В 1989 году была организована первая всесоюзная конференция по йоге, куда были приглашены самые разные учителя разных направлений, и самой яркой звездой был Шри Б. К. С. Айенгар.
Его приезд был организован благодаря Елене Федотовой, моей подруге, которая еще в те времена имела возможность путешествовать по Индии и, побывав во многих ашрамах, встретившись с разными учителями, была особенно впечатлена Б. К. С. Айенгаром.
Я до сих пор не понимаю, как случилось так, что мне довелось участвовать в приеме Айенгара. Мне кажется, это, что называется, судьба. Удивительным образом я попала в нужное место в нужный час и получилось, что я участвовала в сопровождении Гуруджи во время его визита в СССР.
Что касается моего первого опыта обучения у этого великого Мастера, то урок получился довольно необычным; мы с подругой поехали в гостиницу, где остановились Гуруджи и его сопровождающие, чтобы отвезти их на ужин.
Так случилось, что моя подруга задала ему вопрос о выполнении Падмасаны[3], и он стал показывать разные варианты подготовки к этой позе, а я была в платье и не могла повторить увиденное, проклиная это нарядное платье, которое купила специально для встречи Учителя.

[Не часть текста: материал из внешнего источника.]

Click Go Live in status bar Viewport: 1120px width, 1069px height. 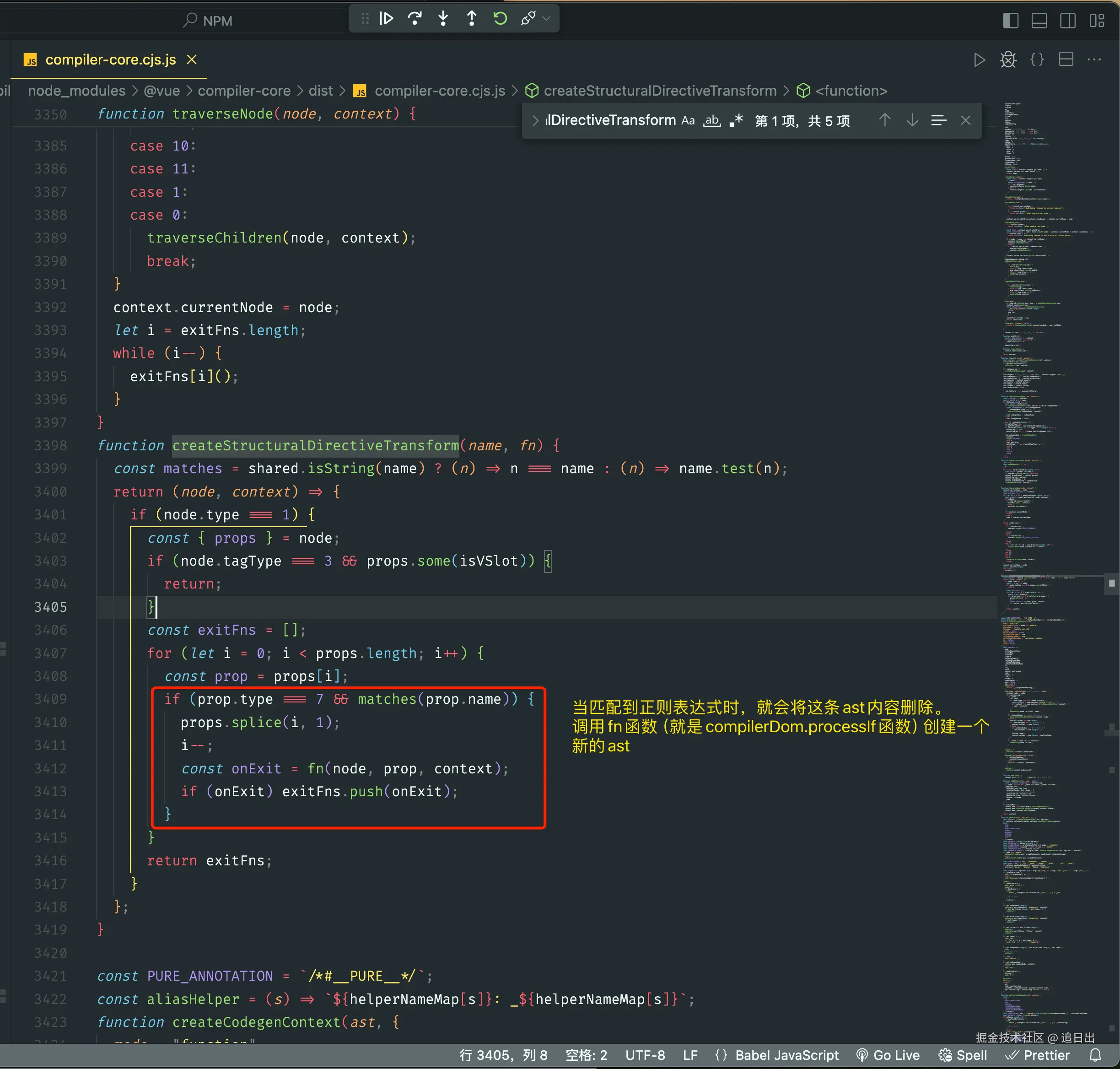(x=888, y=1055)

После этого я первый раз поехала в Пуну[4] только в 1996 году. Поездка произвела на меня очень сильное впечатление. Побывав в Пуне, я поняла, что стиль обучения там отличается от всего, что я видела до сих пор, и стала ездить туда регулярно.
Мне хорошо запомнилось одно интервью, которое я брала у Гуруджи по просьбе моих учеников: они попросили меня задать ему вопрос о том, сколько нужно заниматься, чтобы достичь самадхи. В конце 90-х это очень волновало людей. Его почему-то очень рассмешил этот вопрос, он сказал, что основное отличие между западными людьми и индусами в том, что, когда в Индии люди практикуют йогу, им не нужна мотивация, они просто практикуют, а когда к йоге приступают западные ученики, они хотят точно знать, что они за это получат и когда.
Потом я родила ребенка и долго не ездила в Пуну. Когда я приехала после этого перерыва, наверное, во мне что-то изменилось. Может быть, я стала старше, у меня появился сын, и все это повлияло на меня.
Я вдруг заметила, что, когда я подхожу к Гуруджи, он смотрит на меня не такими глазами, как раньше. Я увидела свет, который исходит от него, мне становилось очень легко и хорошо, и это чувство оставалось со мной еще долгое время после общения с ним. Так бывает, например, когда я езжу в храм. Я люблю ездить в Звенигород, в Саввино-Сторожевский монастырь, и когда я возвращаюсь, на душе очень тепло и светло, и какое-то время это ощущение сохраняется. И вот когда я нахожусь в Пуне и подхожу к Гуруджи, у меня возникает похожее состояние счастья просто от его присутствия.
Я должна признаться, что раньше я не испытывала этих ощущений, это появилось только недавно, когда я вновь приехала в Пуну после рождения сына. И с каждым разом это ощущение становится все ярче. Сейчас я нахожусь там с огромным удовольствием и чувствую себя очень счастливой, чувствую, что со мной там происходит что-то очень хорошее.
Когда я нахожусь здесь, в Москве, я очень часто мысленно бываю в Пуне. Когда я провожу занятие или занимаюсь сама, то вспоминаю состояние, в котором пребываю, когда я нахожусь там. Я представляю, как я вхожу в институт, спускаюсь в библиотеку и вижу работающего там Гуруджи или вхожу в зал, а он там занимается, и рядом с ним его ученики.
Это наполняет меня, дает мне силы заниматься тем, чем я занимаюсь.
Хочу, чтобы он жил долго… Хочу, чтобы больше людей приезжали к нему, а уезжая, они чувствовали бы то же, что чувствую я.